■ **YOUR TASK**
List every web address that appears in the open data inventory page below, in the order it appears.

::: PAGE :::

In [1]:
# Wonderful hide/show script from http://blog.nextgenetics.net/?e=102
from IPython.display import HTML

HTML('''<script>
code_show=true; 
function code_toggle() {
 if (code_show){
 $('div.input').hide();
 } else {
 $('div.input').show();
 }
 code_show = !code_show
} 
$( document ).ready(code_toggle);
</script>
<form action="javascript:code_toggle()"><input type="submit" value="Toggle Code Visibility"></form>''')

# Accuracy of Canada's Open Data Inventory
## An informal analysis of the Government of Canada's ability to keep track of their data

Recently, I decided to spend a weekend afternoon browsing through the troves of information available through the Government of Canada's Open Data site (a fairly common passtime for the average well-adjusted citizen, I would imagine). However, through making the mistake of browsing the Open Data *Inventory* instead of the Open Data *Portal*, I made an interesting observation: **about half of the datasets I tried to access were unavailable**. What's the difference? Well, according to the Government of Canada's [interactive version](https://open.canada.ca/en/search/inventory) of the Open Data Inventory and the [page for the underlying dataset](https://open.canada.ca/data/en/dataset/4ed351cf-95d8-4c10-97ac-6b3511f359b7):
> The Directive on Open Government requires all applicable Government of Canada organizations to conduct an inventory of their open data holdings.

> Departments were provided with an open data inventory template with standardized elements to populate, and upload in the metadata catalogue, the Open Government Registry. These elements are described in the data dictionary file.
Departments are responsible for maintaining up-to-date data inventories that reflect significant additions to their data holdings.

Essentially, the inventory is a compilation of submissions from each department, each describing that department's data holdings. It is entirely human-maintained. In comparison, the portal is a frontend for the stoage system almost all these datasets are stored on ([CKAN 2.6](https://docs.ckan.org/en/2.6/)). Listings on the portal are automated based on which datasets *actually exist* and are publicly viewable. This analysis is based on the **inventory**, and how well it manages to accurately point to up-to-date and available records on CKAN and other systems.

## Graph visability warning
I used Plotly to generate all my graphs, which requires iframes and Javascript to be enabled. This means viewing this notebook on Github will not work. Either view it through nbviewer or your own Jupyter instance.

::: INFORMATION PROVIDED :::

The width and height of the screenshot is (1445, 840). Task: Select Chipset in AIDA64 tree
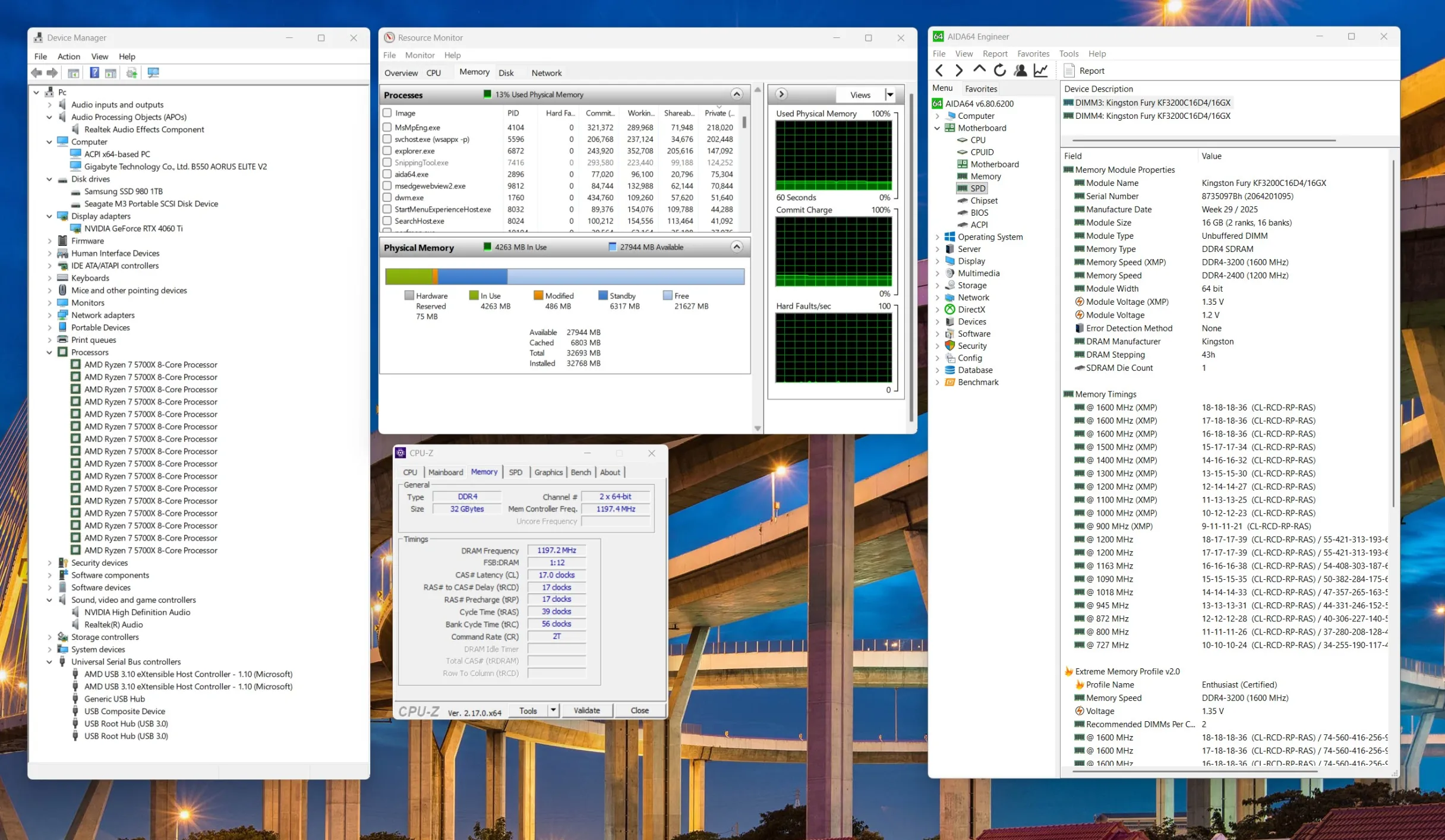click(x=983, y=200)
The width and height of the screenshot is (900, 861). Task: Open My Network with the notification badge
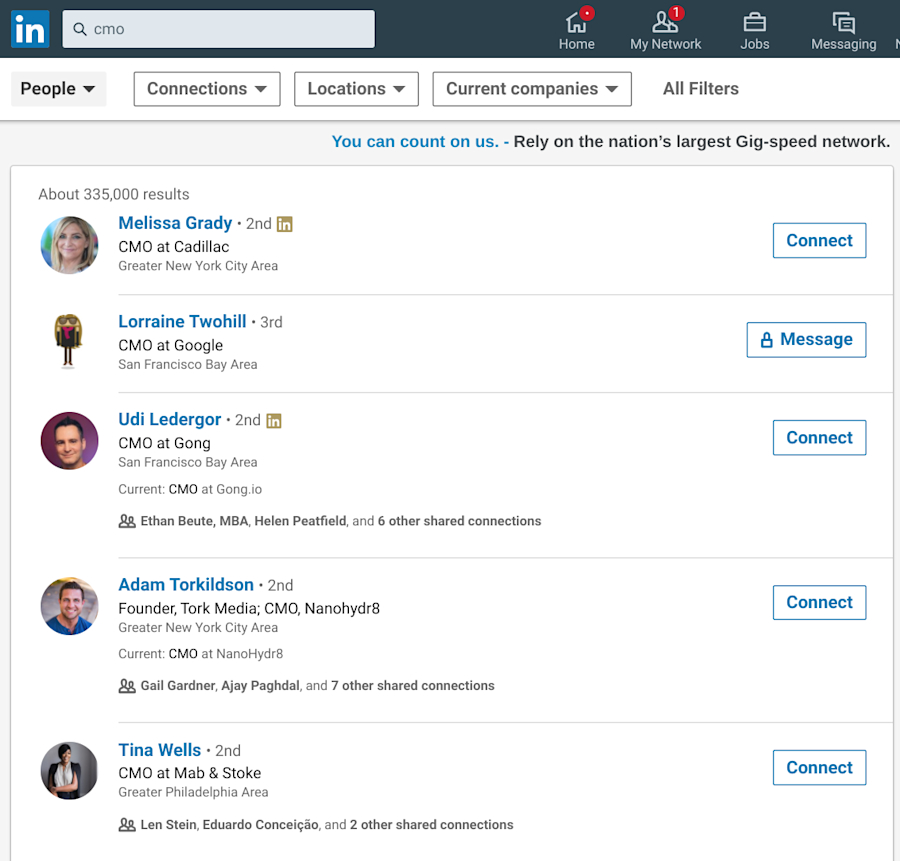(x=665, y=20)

:::

■ **TASK ANSWER**
http://blog.nextgenetics.net/?e=102
https://open.canada.ca/en/search/inventory
https://open.canada.ca/data/en/dataset/4ed351cf-95d8-4c10-97ac-6b3511f359b7
https://docs.ckan.org/en/2.6/